INFLUENCE: a partizan scoring game on graphs

TL;DR

The paper introduces INFLUENCE, a scoring game on directed graphs, analyzes its properties, especially on paths, and provides strategies and bounds for players' scores, revealing strategic advantages and surprising outcomes.

Contribution

It formalizes the game INFLUENCE, proves it is a nonzugzwang game in Milnor's universe, and analyzes optimal strategies and score bounds on paths.

Findings

First player always scores better than second by a bounded margin of 5.

INFLUENCE is a nonzugzwang game in Milnor's universe.
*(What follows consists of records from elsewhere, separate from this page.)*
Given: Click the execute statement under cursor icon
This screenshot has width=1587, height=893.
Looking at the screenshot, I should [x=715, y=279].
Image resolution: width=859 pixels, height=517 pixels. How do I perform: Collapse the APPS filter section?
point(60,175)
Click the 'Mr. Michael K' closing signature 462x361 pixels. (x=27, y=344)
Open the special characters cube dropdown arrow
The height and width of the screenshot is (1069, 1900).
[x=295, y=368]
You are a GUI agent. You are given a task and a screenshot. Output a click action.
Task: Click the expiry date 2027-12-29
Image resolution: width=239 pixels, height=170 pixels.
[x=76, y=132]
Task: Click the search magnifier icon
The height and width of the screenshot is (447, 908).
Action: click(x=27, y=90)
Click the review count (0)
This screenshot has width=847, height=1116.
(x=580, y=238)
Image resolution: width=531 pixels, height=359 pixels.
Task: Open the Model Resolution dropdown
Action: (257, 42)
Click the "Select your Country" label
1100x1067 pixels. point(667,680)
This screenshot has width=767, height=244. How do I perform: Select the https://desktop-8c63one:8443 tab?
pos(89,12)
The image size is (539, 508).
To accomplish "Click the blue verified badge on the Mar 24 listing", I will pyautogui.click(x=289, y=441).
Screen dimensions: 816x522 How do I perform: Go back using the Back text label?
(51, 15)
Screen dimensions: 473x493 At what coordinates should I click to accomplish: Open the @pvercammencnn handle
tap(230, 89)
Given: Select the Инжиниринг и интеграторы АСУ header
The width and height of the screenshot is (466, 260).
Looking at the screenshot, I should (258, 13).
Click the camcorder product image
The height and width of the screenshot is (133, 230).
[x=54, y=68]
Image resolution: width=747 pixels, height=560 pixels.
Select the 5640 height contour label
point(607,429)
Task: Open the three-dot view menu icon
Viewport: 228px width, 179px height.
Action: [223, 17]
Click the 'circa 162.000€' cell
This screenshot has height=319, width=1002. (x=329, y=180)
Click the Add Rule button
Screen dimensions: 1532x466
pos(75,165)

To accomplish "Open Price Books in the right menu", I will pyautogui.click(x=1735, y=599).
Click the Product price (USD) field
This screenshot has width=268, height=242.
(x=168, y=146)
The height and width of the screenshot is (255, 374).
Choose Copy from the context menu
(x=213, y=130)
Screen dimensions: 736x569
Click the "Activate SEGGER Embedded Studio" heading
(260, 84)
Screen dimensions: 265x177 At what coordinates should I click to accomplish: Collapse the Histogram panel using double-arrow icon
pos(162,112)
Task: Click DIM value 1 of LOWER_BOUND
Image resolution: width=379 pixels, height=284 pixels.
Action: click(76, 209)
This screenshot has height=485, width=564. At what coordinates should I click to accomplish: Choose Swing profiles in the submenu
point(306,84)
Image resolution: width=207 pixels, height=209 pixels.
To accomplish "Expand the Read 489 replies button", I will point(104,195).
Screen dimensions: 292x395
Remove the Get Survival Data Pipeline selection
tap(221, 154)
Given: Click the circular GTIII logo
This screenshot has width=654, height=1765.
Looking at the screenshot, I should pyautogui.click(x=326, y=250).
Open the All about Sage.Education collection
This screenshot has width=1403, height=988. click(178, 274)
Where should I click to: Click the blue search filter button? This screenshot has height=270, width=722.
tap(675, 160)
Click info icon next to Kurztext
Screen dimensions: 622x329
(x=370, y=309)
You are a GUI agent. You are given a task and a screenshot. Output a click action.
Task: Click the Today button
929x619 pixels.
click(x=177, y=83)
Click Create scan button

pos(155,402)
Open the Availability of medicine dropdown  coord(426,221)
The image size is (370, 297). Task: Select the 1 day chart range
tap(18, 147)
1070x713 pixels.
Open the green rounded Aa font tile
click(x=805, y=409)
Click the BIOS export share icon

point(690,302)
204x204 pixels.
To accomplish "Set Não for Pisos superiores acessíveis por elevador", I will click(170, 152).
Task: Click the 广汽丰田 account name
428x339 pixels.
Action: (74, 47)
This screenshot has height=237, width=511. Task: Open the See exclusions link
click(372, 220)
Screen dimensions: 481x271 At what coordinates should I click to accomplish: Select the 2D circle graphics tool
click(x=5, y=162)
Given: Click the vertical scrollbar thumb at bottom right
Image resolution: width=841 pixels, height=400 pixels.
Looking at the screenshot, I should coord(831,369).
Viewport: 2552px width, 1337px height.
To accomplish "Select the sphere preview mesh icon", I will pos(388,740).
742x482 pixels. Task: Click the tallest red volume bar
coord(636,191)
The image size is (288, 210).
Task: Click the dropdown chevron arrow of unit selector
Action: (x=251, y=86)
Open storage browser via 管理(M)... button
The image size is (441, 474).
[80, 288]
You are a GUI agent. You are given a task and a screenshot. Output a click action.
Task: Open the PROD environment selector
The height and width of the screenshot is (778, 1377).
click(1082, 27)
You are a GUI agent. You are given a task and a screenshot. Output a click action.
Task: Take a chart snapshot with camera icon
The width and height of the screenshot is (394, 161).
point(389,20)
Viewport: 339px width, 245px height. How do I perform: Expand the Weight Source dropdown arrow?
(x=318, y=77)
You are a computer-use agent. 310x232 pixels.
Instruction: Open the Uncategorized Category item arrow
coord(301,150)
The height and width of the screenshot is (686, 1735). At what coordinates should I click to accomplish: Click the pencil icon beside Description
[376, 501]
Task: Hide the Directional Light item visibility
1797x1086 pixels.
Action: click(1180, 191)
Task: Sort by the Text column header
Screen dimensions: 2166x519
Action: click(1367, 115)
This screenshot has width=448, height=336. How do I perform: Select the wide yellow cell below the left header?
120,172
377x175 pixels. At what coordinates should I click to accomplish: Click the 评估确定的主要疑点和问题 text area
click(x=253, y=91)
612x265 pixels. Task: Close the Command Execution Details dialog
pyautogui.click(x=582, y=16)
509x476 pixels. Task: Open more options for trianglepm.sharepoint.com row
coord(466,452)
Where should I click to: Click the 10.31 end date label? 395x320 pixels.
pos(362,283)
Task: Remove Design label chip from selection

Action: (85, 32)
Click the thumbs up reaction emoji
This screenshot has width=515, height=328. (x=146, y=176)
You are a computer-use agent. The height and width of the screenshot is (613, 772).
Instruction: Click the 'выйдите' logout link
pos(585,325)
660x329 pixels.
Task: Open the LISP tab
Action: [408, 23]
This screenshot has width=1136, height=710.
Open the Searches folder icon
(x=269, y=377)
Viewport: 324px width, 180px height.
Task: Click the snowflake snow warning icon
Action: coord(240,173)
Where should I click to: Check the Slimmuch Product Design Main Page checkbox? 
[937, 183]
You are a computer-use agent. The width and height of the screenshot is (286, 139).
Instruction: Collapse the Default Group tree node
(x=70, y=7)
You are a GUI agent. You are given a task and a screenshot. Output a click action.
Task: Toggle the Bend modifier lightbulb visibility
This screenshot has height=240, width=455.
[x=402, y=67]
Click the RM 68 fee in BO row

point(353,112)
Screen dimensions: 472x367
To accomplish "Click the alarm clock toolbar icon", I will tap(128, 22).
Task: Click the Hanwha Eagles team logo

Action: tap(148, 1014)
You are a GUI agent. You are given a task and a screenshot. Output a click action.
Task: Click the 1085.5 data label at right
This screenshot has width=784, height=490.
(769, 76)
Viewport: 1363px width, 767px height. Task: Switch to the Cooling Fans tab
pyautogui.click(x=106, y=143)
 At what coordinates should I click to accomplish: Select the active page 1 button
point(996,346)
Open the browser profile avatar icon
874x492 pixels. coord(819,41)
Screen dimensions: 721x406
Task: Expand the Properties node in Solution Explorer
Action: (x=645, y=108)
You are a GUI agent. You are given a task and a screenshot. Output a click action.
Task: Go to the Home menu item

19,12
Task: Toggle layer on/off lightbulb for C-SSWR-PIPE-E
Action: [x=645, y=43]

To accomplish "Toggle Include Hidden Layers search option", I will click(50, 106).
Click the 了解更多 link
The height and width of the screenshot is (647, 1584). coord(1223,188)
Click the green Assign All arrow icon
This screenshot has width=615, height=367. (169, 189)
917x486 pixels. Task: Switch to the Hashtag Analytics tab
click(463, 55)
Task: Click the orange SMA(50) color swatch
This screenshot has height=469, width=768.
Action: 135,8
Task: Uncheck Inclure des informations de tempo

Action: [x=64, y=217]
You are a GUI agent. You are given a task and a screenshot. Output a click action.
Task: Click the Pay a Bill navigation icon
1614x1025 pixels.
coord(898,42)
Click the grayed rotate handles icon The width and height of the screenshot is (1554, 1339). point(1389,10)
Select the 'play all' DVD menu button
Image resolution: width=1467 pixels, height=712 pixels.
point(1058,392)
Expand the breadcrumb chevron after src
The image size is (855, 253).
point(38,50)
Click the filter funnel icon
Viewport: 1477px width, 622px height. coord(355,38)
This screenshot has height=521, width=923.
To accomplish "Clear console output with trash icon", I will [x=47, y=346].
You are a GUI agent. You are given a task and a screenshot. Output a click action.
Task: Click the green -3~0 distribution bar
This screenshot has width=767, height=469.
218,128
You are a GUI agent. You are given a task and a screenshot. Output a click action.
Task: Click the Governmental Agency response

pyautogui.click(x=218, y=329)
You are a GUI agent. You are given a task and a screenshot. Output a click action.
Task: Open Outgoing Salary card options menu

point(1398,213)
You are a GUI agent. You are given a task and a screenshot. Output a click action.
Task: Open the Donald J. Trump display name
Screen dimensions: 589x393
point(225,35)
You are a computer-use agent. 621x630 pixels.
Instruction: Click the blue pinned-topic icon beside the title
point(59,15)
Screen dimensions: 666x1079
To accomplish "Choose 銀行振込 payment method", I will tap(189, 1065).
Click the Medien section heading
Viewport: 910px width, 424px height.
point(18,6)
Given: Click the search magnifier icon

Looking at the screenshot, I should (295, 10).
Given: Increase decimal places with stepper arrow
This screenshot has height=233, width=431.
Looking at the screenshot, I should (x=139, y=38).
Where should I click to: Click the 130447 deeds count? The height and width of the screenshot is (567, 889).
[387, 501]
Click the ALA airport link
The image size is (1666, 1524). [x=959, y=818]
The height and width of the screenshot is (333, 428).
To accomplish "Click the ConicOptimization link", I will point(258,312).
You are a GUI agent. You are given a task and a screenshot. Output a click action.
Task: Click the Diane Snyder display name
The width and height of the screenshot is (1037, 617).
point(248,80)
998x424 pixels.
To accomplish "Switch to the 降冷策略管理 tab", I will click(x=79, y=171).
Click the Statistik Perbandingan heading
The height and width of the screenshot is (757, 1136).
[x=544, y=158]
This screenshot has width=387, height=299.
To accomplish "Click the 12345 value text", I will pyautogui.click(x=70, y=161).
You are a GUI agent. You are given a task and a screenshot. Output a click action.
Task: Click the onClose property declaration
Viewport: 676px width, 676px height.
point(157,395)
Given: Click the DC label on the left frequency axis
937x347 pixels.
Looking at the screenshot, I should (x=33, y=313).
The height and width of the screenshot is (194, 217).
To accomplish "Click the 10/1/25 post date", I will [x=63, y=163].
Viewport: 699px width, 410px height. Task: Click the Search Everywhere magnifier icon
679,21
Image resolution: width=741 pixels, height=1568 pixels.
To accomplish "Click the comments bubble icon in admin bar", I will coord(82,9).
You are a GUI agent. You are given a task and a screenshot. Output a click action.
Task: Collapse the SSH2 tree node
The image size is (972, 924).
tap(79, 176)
Players can win almost all vertices despite initial disadvantages.

Abstract

We introduce the game INFLUENCE, a scoring combinatorial game, played on a directed graph where each vertex is either colored black or white. The two players, Black and White play alternately by taking a vertex of their color and all its successors (for Black) or all its predecessors (for White). The score of each player is the number of vertices he has taken. We prove that INFLUENCE is a nonzugzwang game, meaning that no player has interest to pass at any step of the game, and thus belongs to Milnor's universe. We study this game in the particular class of paths where black and white are alternated. We give an almost tight strategy for both players when there is one path. More precisely, we prove that the first player always gets a strictly better score than the second one, but that the difference between the score is bounded by 5. Finally, we exhibit some graphs for which the initial proportion of vertices of the color of a player is as small as possible but where this player can get almost all the vertices.